***** THE INPUT
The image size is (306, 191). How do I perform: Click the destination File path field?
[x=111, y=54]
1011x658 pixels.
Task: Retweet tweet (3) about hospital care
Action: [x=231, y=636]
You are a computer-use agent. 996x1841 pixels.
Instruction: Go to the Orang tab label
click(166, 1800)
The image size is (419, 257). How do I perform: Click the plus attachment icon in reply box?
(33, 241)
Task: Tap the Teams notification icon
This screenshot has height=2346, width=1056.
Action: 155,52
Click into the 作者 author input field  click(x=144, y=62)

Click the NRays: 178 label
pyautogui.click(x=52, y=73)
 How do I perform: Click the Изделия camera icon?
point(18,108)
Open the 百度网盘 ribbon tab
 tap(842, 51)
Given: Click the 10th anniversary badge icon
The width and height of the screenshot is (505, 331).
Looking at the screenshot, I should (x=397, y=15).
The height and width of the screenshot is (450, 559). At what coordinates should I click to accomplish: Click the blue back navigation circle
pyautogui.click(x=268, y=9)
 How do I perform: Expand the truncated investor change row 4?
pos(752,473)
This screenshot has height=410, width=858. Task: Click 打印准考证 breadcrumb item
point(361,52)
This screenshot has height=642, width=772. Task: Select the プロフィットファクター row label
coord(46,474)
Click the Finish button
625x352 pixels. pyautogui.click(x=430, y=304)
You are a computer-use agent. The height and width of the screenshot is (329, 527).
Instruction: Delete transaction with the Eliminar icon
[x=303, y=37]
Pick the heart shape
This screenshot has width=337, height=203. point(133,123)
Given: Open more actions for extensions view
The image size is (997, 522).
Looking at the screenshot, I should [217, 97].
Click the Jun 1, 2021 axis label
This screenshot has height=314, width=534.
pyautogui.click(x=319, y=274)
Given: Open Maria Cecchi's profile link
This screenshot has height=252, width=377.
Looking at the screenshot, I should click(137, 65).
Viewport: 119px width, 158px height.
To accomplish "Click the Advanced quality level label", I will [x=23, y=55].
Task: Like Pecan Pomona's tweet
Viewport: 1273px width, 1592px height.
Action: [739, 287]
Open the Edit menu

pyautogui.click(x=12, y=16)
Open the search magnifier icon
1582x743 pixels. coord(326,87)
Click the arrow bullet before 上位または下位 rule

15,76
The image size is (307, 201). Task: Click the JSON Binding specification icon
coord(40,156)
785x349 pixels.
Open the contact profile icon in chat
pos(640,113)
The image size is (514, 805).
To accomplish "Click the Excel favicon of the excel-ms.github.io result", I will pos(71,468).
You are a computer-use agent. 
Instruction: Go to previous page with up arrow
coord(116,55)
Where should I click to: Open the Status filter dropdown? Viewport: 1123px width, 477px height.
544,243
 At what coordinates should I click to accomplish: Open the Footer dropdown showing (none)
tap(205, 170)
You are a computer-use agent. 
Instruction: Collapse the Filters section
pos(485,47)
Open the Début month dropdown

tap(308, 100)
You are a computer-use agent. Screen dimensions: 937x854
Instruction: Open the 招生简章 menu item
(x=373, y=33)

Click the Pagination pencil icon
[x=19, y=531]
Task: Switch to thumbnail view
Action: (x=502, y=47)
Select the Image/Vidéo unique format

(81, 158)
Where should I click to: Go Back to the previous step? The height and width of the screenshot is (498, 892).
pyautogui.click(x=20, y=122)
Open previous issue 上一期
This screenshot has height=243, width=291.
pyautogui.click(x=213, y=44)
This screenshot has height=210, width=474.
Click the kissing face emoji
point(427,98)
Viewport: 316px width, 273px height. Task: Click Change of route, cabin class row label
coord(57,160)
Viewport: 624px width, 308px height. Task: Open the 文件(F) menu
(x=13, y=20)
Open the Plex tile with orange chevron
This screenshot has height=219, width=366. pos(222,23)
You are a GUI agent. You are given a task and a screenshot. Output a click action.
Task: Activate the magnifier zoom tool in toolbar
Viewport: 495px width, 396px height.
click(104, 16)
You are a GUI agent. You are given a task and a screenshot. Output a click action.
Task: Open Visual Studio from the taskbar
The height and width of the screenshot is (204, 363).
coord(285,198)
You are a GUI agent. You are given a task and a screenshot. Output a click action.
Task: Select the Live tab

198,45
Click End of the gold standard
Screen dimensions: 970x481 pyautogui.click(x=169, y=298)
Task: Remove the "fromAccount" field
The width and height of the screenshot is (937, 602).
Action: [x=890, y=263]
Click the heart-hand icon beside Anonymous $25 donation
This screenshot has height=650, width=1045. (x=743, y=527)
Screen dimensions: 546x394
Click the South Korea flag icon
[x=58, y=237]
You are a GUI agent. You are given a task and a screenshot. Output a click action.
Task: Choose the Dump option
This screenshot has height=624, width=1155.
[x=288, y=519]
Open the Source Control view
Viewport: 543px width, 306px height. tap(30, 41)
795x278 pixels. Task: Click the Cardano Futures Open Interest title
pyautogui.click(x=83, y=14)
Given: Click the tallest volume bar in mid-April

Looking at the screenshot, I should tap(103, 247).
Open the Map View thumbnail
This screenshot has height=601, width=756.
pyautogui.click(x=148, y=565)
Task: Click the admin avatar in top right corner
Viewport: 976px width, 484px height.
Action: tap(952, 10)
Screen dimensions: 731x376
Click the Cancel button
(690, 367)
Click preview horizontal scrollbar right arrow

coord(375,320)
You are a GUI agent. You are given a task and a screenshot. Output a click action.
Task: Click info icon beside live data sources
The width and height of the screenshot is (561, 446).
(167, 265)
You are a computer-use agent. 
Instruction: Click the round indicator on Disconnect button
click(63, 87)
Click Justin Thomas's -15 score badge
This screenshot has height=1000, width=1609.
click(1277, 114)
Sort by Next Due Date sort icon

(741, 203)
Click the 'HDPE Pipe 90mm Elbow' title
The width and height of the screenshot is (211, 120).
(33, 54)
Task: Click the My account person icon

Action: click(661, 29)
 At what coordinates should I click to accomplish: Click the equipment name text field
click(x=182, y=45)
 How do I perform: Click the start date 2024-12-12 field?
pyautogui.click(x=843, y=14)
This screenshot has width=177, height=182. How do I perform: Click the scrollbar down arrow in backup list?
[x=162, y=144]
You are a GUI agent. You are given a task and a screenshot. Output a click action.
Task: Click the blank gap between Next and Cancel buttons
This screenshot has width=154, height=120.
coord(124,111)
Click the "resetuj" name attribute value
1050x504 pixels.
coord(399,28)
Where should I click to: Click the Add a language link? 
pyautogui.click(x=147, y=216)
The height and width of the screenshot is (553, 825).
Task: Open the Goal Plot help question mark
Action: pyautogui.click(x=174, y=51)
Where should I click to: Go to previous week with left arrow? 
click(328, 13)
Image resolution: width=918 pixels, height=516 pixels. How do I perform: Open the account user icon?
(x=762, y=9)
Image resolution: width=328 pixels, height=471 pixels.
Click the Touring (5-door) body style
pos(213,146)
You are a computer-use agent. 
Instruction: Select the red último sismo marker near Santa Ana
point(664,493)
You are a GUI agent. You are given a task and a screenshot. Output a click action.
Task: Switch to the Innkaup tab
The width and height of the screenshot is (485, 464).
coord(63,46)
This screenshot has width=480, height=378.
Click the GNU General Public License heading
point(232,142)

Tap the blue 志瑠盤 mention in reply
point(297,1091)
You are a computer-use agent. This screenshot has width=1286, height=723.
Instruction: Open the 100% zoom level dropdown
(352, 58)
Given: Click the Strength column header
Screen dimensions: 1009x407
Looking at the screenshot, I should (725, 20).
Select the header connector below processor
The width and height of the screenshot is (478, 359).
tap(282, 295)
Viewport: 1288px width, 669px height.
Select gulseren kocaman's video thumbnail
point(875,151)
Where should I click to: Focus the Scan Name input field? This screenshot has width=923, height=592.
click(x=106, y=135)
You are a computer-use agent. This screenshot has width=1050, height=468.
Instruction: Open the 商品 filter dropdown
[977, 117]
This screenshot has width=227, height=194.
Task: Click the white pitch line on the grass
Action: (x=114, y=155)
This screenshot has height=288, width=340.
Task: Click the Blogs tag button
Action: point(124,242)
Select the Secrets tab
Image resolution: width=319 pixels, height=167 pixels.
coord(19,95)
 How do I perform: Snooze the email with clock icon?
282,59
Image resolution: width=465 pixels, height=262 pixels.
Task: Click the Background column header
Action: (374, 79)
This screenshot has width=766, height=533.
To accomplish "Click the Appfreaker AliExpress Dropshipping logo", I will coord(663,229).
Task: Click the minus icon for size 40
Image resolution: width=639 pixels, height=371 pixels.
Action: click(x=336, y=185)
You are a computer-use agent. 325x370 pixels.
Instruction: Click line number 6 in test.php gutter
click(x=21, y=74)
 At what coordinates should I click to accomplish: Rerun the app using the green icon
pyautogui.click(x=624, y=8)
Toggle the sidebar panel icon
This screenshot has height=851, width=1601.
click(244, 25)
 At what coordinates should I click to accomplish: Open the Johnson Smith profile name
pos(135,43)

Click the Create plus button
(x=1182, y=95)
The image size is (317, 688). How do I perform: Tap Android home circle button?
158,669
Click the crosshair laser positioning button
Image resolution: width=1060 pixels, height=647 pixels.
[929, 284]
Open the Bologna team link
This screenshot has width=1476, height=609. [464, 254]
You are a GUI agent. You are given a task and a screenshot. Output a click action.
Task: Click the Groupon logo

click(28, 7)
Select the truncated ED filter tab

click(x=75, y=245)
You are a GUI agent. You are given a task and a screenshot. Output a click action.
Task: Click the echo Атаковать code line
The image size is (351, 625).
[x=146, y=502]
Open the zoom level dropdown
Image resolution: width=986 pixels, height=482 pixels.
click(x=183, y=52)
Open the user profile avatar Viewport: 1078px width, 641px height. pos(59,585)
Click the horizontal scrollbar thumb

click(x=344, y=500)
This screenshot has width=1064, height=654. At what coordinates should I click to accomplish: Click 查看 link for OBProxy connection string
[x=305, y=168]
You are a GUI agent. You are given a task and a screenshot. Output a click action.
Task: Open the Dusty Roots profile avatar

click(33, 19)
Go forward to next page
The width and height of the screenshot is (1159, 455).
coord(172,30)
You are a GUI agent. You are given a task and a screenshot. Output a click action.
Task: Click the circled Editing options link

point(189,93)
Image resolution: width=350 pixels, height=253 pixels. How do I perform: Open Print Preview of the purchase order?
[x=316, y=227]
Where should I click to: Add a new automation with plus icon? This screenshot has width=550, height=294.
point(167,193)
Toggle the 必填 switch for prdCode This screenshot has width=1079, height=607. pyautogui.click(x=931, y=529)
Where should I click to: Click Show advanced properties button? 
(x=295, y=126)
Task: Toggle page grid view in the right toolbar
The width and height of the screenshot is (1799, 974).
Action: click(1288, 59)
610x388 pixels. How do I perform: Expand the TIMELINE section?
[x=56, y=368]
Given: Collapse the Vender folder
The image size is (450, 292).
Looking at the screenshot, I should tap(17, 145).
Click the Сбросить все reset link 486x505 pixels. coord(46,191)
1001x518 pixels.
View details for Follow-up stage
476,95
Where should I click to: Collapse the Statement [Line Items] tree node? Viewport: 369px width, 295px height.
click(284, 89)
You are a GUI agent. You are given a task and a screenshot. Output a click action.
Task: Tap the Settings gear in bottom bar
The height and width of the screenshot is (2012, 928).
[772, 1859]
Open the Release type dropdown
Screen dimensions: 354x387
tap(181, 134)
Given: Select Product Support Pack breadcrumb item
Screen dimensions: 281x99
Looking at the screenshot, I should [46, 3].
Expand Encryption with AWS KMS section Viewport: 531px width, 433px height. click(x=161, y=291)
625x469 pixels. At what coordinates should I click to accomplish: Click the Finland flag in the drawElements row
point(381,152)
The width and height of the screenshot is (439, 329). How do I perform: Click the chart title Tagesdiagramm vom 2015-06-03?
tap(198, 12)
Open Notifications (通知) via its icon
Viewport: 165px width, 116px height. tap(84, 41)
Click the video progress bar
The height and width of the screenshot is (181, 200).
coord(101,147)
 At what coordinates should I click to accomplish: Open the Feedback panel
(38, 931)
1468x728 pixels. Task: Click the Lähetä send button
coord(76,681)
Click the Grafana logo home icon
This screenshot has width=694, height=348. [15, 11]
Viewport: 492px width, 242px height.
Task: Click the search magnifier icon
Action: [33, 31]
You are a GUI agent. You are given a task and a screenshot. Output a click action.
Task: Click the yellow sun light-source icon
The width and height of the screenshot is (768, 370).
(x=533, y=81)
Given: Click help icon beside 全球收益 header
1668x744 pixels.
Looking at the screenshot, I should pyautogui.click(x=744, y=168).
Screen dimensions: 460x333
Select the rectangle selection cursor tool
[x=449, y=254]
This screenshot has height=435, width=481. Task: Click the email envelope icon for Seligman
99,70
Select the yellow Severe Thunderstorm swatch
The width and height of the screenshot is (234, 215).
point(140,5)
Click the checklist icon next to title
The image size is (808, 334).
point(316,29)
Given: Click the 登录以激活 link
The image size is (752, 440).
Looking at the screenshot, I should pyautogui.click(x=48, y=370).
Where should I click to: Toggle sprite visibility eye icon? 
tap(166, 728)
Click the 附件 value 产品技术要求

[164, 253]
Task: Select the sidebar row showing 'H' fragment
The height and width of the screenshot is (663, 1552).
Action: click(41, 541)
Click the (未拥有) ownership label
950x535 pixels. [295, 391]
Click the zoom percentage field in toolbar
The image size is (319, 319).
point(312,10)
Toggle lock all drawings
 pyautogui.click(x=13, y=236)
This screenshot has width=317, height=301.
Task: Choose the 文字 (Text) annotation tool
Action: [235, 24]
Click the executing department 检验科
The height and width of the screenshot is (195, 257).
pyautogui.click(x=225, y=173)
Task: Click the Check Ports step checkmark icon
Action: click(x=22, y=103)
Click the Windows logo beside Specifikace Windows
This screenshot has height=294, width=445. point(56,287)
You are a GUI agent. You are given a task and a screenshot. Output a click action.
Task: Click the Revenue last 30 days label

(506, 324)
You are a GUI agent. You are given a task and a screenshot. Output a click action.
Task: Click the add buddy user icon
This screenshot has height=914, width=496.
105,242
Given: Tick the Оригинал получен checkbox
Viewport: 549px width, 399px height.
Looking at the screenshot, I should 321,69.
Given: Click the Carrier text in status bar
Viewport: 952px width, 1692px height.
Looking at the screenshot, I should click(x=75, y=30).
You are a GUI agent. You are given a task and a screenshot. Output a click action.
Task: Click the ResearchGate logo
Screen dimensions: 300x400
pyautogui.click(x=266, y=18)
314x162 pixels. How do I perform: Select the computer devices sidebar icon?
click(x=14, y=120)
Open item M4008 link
**********
#### YOUR GOAL:
Give only the number of lines in the records that include the word "toolbar".

#### EXERCISE RESPONSE:
3